PROBLEM:
Echo back every line of the data below with no changes.

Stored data
▽

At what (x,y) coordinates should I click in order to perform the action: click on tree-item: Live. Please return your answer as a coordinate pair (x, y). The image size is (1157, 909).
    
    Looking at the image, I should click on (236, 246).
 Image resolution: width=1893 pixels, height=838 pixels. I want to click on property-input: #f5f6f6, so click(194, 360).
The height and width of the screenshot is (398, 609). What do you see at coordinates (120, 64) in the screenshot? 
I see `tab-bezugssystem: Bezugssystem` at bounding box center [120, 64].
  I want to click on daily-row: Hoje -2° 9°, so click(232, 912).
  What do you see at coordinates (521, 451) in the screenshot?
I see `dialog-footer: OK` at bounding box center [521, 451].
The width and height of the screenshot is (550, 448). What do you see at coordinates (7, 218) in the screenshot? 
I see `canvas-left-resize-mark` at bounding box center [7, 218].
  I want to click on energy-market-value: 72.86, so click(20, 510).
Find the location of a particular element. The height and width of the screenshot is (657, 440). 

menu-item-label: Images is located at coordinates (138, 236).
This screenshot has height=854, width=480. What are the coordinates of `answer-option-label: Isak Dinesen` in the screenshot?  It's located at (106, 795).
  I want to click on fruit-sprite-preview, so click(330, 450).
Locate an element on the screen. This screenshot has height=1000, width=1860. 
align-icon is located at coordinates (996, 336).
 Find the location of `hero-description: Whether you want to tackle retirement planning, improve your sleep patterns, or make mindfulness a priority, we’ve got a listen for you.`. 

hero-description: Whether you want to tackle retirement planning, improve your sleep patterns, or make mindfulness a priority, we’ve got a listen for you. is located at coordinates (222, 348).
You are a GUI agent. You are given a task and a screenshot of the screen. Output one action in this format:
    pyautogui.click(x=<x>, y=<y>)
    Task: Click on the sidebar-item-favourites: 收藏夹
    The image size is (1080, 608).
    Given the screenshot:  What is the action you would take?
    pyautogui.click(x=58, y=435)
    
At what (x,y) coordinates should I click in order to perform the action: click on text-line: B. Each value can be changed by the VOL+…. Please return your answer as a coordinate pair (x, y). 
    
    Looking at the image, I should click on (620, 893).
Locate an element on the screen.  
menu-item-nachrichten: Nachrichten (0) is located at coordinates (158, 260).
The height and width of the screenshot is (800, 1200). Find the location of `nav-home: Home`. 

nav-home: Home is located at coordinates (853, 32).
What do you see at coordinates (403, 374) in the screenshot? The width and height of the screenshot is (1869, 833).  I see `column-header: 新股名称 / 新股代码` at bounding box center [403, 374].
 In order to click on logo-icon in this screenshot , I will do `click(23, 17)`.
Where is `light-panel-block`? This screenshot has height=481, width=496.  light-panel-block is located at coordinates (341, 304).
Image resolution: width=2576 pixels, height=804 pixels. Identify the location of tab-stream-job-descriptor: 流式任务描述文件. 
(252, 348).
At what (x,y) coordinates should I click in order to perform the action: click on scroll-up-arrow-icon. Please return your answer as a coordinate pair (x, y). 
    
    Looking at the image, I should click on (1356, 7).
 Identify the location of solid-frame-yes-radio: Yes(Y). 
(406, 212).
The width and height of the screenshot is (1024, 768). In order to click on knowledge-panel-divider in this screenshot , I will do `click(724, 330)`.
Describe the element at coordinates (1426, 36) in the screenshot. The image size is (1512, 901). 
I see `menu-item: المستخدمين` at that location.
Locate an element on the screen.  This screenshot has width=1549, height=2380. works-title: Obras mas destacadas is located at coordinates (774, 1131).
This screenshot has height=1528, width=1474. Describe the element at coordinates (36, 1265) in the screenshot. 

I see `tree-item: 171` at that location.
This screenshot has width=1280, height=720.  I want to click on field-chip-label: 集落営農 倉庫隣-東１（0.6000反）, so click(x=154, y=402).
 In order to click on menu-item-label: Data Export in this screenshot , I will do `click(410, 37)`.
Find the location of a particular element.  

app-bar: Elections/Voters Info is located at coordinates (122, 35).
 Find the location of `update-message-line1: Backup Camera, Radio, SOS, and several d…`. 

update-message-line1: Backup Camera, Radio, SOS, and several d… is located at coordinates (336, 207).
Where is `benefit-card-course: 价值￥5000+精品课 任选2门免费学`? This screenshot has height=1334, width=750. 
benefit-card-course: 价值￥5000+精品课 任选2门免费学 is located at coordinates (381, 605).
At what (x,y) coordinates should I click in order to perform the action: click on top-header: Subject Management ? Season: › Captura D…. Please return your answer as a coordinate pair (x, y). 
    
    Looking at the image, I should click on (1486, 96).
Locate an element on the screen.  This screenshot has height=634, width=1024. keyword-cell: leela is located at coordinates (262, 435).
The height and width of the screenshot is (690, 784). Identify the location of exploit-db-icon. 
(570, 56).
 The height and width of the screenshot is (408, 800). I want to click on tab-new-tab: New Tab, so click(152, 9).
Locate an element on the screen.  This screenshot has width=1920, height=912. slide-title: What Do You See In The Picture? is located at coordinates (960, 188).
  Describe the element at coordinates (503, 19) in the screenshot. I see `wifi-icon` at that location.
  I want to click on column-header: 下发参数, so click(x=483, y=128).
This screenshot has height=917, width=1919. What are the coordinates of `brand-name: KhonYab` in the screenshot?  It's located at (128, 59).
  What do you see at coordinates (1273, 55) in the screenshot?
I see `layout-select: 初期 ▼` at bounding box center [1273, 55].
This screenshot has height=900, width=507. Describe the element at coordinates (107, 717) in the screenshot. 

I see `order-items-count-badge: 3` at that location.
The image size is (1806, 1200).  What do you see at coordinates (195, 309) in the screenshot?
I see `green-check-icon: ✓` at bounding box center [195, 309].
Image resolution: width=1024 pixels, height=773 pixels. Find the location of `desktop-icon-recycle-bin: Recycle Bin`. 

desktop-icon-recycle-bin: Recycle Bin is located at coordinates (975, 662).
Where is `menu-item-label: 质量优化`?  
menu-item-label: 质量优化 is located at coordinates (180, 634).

△

RESPONSE:
At what (x,y) coordinates should I click in order to perform the action: click on tree-item: Live. Please return your answer as a coordinate pair (x, y). The image size is (1157, 909).
    
    Looking at the image, I should click on (236, 246).
 Image resolution: width=1893 pixels, height=838 pixels. I want to click on property-input: #f5f6f6, so click(194, 360).
The height and width of the screenshot is (398, 609). What do you see at coordinates (120, 64) in the screenshot? 
I see `tab-bezugssystem: Bezugssystem` at bounding box center [120, 64].
  I want to click on daily-row: Hoje -2° 9°, so click(232, 912).
  What do you see at coordinates (521, 451) in the screenshot?
I see `dialog-footer: OK` at bounding box center [521, 451].
The width and height of the screenshot is (550, 448). What do you see at coordinates (7, 218) in the screenshot? 
I see `canvas-left-resize-mark` at bounding box center [7, 218].
  I want to click on energy-market-value: 72.86, so click(20, 510).
Find the location of a particular element. The height and width of the screenshot is (657, 440). 

menu-item-label: Images is located at coordinates (138, 236).
This screenshot has height=854, width=480. What are the coordinates of `answer-option-label: Isak Dinesen` in the screenshot?  It's located at (106, 795).
  I want to click on fruit-sprite-preview, so click(330, 450).
Locate an element on the screen. This screenshot has height=1000, width=1860. 
align-icon is located at coordinates (996, 336).
 Find the location of `hero-description: Whether you want to tackle retirement planning, improve your sleep patterns, or make mindfulness a priority, we’ve got a listen for you.`. 

hero-description: Whether you want to tackle retirement planning, improve your sleep patterns, or make mindfulness a priority, we’ve got a listen for you. is located at coordinates (222, 348).
You are a GUI agent. You are given a task and a screenshot of the screen. Output one action in this format:
    pyautogui.click(x=<x>, y=<y>)
    Task: Click on the sidebar-item-favourites: 收藏夹
    The image size is (1080, 608).
    Given the screenshot:  What is the action you would take?
    pyautogui.click(x=58, y=435)
    
At what (x,y) coordinates should I click in order to perform the action: click on text-line: B. Each value can be changed by the VOL+…. Please return your answer as a coordinate pair (x, y). 
    
    Looking at the image, I should click on (620, 893).
Locate an element on the screen.  
menu-item-nachrichten: Nachrichten (0) is located at coordinates (158, 260).
The height and width of the screenshot is (800, 1200). Find the location of `nav-home: Home`. 

nav-home: Home is located at coordinates (853, 32).
What do you see at coordinates (403, 374) in the screenshot? The width and height of the screenshot is (1869, 833).  I see `column-header: 新股名称 / 新股代码` at bounding box center [403, 374].
 In order to click on logo-icon in this screenshot , I will do `click(23, 17)`.
Where is `light-panel-block`? This screenshot has height=481, width=496.  light-panel-block is located at coordinates (341, 304).
Image resolution: width=2576 pixels, height=804 pixels. Identify the location of tab-stream-job-descriptor: 流式任务描述文件. 
(252, 348).
At what (x,y) coordinates should I click in order to perform the action: click on scroll-up-arrow-icon. Please return your answer as a coordinate pair (x, y). 
    
    Looking at the image, I should click on (1356, 7).
 Identify the location of solid-frame-yes-radio: Yes(Y). 
(406, 212).
The width and height of the screenshot is (1024, 768). In order to click on knowledge-panel-divider in this screenshot , I will do `click(724, 330)`.
Describe the element at coordinates (1426, 36) in the screenshot. The image size is (1512, 901). 
I see `menu-item: المستخدمين` at that location.
Locate an element on the screen.  This screenshot has width=1549, height=2380. works-title: Obras mas destacadas is located at coordinates (774, 1131).
This screenshot has height=1528, width=1474. Describe the element at coordinates (36, 1265) in the screenshot. 

I see `tree-item: 171` at that location.
This screenshot has width=1280, height=720.  I want to click on field-chip-label: 集落営農 倉庫隣-東１（0.6000反）, so click(x=154, y=402).
 In order to click on menu-item-label: Data Export in this screenshot , I will do `click(410, 37)`.
Find the location of a particular element.  

app-bar: Elections/Voters Info is located at coordinates (122, 35).
 Find the location of `update-message-line1: Backup Camera, Radio, SOS, and several d…`. 

update-message-line1: Backup Camera, Radio, SOS, and several d… is located at coordinates (336, 207).
Where is `benefit-card-course: 价值￥5000+精品课 任选2门免费学`? This screenshot has height=1334, width=750. 
benefit-card-course: 价值￥5000+精品课 任选2门免费学 is located at coordinates (381, 605).
At what (x,y) coordinates should I click in order to perform the action: click on top-header: Subject Management ? Season: › Captura D…. Please return your answer as a coordinate pair (x, y). 
    
    Looking at the image, I should click on (1486, 96).
Locate an element on the screen.  This screenshot has height=634, width=1024. keyword-cell: leela is located at coordinates (262, 435).
The height and width of the screenshot is (690, 784). Identify the location of exploit-db-icon. 
(570, 56).
 The height and width of the screenshot is (408, 800). I want to click on tab-new-tab: New Tab, so click(152, 9).
Locate an element on the screen.  This screenshot has width=1920, height=912. slide-title: What Do You See In The Picture? is located at coordinates (960, 188).
  Describe the element at coordinates (503, 19) in the screenshot. I see `wifi-icon` at that location.
  I want to click on column-header: 下发参数, so click(x=483, y=128).
This screenshot has height=917, width=1919. What are the coordinates of `brand-name: KhonYab` in the screenshot?  It's located at (128, 59).
  What do you see at coordinates (1273, 55) in the screenshot?
I see `layout-select: 初期 ▼` at bounding box center [1273, 55].
This screenshot has height=900, width=507. Describe the element at coordinates (107, 717) in the screenshot. 

I see `order-items-count-badge: 3` at that location.
The image size is (1806, 1200).  What do you see at coordinates (195, 309) in the screenshot?
I see `green-check-icon: ✓` at bounding box center [195, 309].
Image resolution: width=1024 pixels, height=773 pixels. Find the location of `desktop-icon-recycle-bin: Recycle Bin`. 

desktop-icon-recycle-bin: Recycle Bin is located at coordinates (975, 662).
Where is `menu-item-label: 质量优化`?  
menu-item-label: 质量优化 is located at coordinates (180, 634).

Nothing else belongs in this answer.